How To Choose The Best Colour Requirement For A Flexographic Press

According to Focus Label Machinery, flexographic presses are typically available as 1 to 12 colours, with single-roller presses suitable only for black and white or greyscale printing. Colours are indispensable when it comes to designing and printing attractive, memorable, and engaging labels and packaging. However, not all flexographic printing presses have the same capacity to handle multi-colour designs. How then does one determine the best solution for their print requirements?

CMYK: Four Colour Printing

Most colour combinations can be derived from cyan, magenta, yellow, and black (CMYK) water-solvent or UV-based inks. Four colour presses feature four separate colour stations, with one for each ink. Mixing up this spectrum allows for various shades and hues. However, four-roller CMYB colour prints can appear drained, faint, and polarised. They’re also prone to developing false-colour distortion, as well as an infamous ‘muddy’ sheen.
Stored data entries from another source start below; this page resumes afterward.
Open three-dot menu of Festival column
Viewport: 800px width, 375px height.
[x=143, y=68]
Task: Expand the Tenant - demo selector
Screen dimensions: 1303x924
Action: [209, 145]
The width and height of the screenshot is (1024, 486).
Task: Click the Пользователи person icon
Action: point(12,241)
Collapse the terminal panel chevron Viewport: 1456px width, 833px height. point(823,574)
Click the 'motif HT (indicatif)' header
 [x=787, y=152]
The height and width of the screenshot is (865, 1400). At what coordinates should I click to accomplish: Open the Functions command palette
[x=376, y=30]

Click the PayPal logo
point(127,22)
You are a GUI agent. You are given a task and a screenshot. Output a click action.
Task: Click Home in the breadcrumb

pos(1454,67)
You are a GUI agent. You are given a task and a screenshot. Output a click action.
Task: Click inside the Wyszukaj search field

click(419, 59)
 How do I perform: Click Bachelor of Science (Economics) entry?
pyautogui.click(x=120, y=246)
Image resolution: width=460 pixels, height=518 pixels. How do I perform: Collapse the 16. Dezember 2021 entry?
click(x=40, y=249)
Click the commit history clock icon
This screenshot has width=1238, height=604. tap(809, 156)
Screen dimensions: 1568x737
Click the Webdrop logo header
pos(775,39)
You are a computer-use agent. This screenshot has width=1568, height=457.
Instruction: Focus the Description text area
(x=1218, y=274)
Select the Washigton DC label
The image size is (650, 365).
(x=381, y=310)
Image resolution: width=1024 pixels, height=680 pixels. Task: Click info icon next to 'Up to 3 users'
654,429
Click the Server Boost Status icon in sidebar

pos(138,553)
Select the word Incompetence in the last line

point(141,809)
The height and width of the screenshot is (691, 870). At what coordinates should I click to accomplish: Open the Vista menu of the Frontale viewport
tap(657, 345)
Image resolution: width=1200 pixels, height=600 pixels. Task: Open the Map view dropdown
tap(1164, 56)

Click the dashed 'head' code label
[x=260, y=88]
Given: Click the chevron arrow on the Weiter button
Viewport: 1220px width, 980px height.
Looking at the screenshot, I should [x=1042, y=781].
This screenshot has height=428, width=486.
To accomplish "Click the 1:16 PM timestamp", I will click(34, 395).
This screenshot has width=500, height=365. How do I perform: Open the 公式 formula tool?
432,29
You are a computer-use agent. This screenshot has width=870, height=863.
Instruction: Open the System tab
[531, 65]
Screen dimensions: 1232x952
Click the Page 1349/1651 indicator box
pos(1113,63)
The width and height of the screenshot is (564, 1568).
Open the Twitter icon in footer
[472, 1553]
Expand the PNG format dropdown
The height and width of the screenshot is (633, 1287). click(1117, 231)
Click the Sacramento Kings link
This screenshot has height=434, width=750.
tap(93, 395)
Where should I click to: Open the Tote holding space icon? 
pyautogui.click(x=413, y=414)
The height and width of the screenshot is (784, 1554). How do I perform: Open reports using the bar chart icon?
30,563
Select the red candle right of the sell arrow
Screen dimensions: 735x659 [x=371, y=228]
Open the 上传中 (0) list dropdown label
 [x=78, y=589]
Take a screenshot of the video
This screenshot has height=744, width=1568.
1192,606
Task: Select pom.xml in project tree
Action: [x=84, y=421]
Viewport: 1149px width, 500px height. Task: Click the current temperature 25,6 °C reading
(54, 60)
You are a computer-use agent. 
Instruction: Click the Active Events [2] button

Four colours limit a user’s colour gamut.

A four colour CMYK press is ideal if: the user requires high-volume print runs of colourful labels; prints only need a ‘good enough’ colour impression; users don’t need any extra finishes, spot colours, or post-processing inks; users don’t have much workshop space (rollers take up room); users want to save on equipment costs; users are aiming to be environmentally friendly (less ink, less waste); and users are working with cheaper paper substrates or thin card.

Up to 2025, typical new install flexo presses were six colours offering CMYK, a specific spot colour and over varnish facilities. More recently, 8 or 10 colours have become the norm, offering full process colour CMYK +OVG orange, green, and violet plus an over varnish. Now the colour gamut is greatly increased, matching all Pantone colours via better CAD imaging, modelling, and laser-etching.

Pantone estimates that advanced flexographic printing can now match more than 90% of the known spectrum of colours. Photographers, graphic designers (i.e. for artwork, advertising posters), and ‘glossy’ publications now overwhelmingly favour CMYK-OGV flexo printing, but is an 8 or 10 colour press a worthwhile investment for packaging and label printing businesses?

A full colour CMYK-OGV press is required if users: want a press that can adapt and scale to lots of different tasks and configurations; want the best possible colour finish and range for their clients; the client wants premium, eye-catching packaging that stands out from other consumer products; and users want to get ahead of the curve. High-quality flexography is steadily becoming cheaper and easier to run for commercial packaging.